Your objective: In the data below, find each line that contains the word "target" and copy it.

Data under study:
- - -

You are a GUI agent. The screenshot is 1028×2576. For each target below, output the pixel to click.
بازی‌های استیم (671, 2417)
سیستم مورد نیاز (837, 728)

- - -

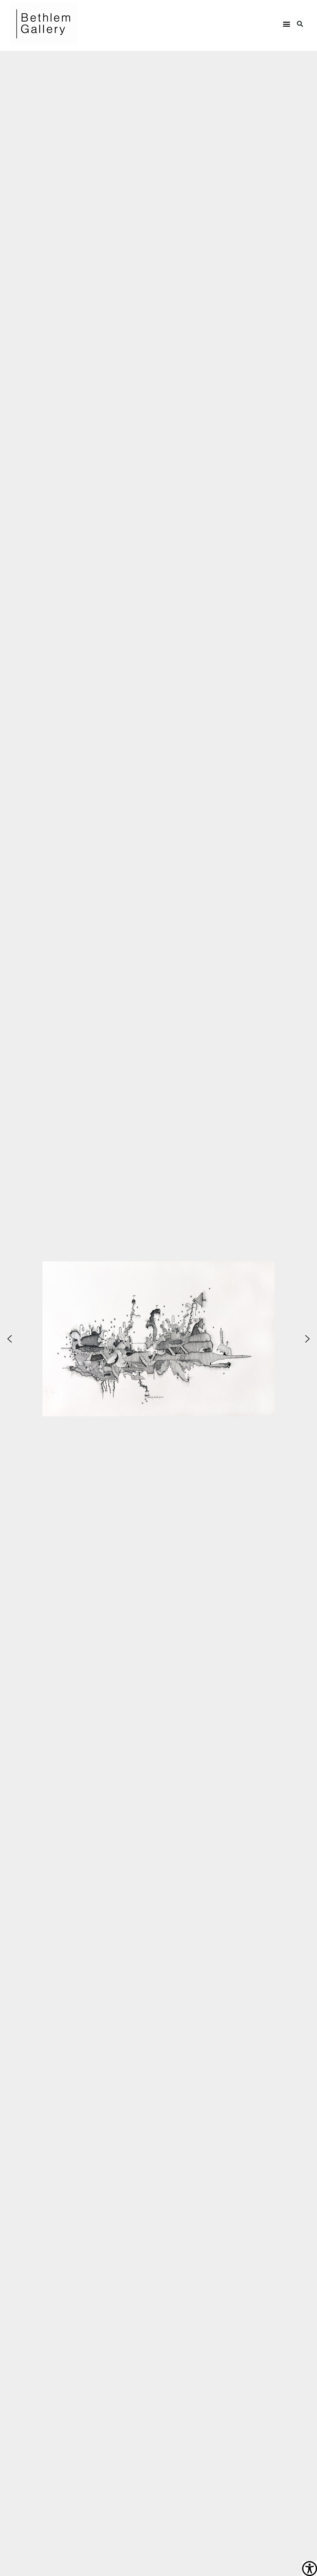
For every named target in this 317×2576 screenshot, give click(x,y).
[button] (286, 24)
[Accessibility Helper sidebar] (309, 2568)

- - -

Written solution:
You are a GUI agent. The screenshot is 1028×2576. For each target below, output the pixel to click.
For every named target in this 317×2576 screenshot, give click(x,y).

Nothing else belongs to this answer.